In RNA-seq/microarray data, enrichment analysis of gene sets generally takes 2 forms:  1) Identify a set of genes that are significant by some metric (usually FDR < 5%) and evaluate enrichment compared to some background set of genes; 2) use the test statistics directly to avoid an arbitrary cutoff.  In limma #2 is implemented in cameraPR(), geneSetTest() and wilcoxGST() functions.

Let's turn to ChIP-seq, ATAC-seq data or any assay that yields genomic intervals.  Just like standard differential expression analysis, consider a differential 'binding' test between two sets of samples.  After getting the test statistics for each interval, I want to see if these differential intervals are enrichments for some biological function.   Test #1, where a subset of intervals are called 'significant', is implemented in GREAT great.stanford.edu). GREAT accounts for false positive enrichments due to overlap of genomic intervals with genes in specific function set even under the null.

How do I perform test #2 with ChiP-seq intervals?  The analysis must a) use the test statistics directly, rather than dividing intervals into 'significant' and 'non-significant' sets, and b) use a GREAT-style method to avoid false positive enrichments.

Does a method / implementation like this exist?

The concept of assigning a binding site to the closest gene has always seemed rather... courageous to me, regardless of the specifics of how the testing is done. That's speaking from some experience with Hi-C data; at 1 Mbp, you're typically beyond the range of the ability of non-specific local interactions to maintain 3D proximity. Rather, you're reliant on looping interactions for a distal TF binding site to exert some cis effect on a gene, and such loops tend not to be promiscuous, i.e., I would not assume that one exists for a random site:gene pair. Of course, structural proteins like CTCF and lamins will have quite far-reaching effects, but - at least anecdotally - relating their binding to activity of genes within the surrounding domain seems even harder.

Nonetheless, I'll shoot from the hip and try to answer your question. Given the csaw tag, I assume you have a test statistic for each window. The simplest approach to achieve your request would be to define a weight for each window based on the distance to any gene in the functional set. Specifically, each [window]:[gene in set] pair has a weight that decreases with distance between them (or zero, if they lie on different chromosomes); I would probably use a Gaussian kernel with a bandwidth of 5-10 kbp. You can sum this up to obtain a total weight for the window, which can then be used as the weights= argument in roast or camera.

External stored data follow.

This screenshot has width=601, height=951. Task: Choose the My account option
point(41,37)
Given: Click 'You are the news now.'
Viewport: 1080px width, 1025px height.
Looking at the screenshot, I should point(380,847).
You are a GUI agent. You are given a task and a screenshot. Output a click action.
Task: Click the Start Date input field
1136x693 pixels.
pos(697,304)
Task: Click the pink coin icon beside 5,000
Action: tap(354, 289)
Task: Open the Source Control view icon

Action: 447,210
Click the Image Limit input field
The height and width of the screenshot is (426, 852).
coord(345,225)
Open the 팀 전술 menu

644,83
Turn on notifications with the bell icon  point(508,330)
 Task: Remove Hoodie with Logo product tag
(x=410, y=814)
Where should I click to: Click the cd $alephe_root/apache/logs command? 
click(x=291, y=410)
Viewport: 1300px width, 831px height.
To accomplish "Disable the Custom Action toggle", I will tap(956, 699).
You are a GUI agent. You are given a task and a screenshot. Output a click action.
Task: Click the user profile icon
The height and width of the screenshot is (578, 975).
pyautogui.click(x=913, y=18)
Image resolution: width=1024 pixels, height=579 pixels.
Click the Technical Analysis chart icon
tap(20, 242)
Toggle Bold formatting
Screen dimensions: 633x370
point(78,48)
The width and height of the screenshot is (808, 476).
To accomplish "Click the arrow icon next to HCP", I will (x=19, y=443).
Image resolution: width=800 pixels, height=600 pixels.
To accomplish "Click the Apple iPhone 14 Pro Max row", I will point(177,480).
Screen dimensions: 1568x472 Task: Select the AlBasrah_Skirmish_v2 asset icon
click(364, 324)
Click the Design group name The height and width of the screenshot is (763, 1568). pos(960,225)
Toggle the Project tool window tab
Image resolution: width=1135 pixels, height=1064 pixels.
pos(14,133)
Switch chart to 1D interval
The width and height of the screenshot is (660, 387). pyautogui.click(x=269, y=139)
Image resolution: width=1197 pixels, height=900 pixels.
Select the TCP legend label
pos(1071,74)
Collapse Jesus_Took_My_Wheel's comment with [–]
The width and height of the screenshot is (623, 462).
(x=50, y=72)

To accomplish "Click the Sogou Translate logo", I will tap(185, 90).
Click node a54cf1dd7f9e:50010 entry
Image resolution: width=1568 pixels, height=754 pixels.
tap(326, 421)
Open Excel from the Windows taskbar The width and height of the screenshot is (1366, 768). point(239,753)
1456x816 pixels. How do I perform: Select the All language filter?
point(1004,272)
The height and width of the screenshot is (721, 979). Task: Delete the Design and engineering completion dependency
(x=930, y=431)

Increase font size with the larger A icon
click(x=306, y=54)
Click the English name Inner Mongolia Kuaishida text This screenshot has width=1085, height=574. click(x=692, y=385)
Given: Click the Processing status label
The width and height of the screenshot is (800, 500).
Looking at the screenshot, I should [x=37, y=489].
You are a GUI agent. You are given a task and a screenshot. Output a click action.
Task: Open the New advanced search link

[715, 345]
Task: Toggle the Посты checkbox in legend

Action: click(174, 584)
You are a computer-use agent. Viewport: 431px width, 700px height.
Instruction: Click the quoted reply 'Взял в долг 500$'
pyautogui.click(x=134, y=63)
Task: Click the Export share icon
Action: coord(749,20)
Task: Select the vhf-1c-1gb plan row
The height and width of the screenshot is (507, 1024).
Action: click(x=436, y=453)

This approach has some nice properties. Assuming you're working with a TF of some sort, you can define distances to favour windows near the TSS where binding is most likely to have an effect on transcription. You avoid "false positives" from uneven intergenic region sizes, as windows that lie in large intergenic regions would not have high weight unless they were actually close to the genes. The summation would also favour windows that lie in regions that are enriched for genes in your set, especially bidirectional promoters for which it would be arbitrary to assign a window to one gene or the other.

Note that, no matter what weighting scheme you pick, it is important to use a gene set test that is robust to correlations, as immediately adjacent windows will be strongly correlated for obvious reasons. ROAST would be my method of choice here. You could reduce the correlations to some extent by "thinning" the windows (e.g., using findMaxima) but that won't get rid of the biologically-driven correlations when multiple binding sites occur in the same genomic neighbourhood.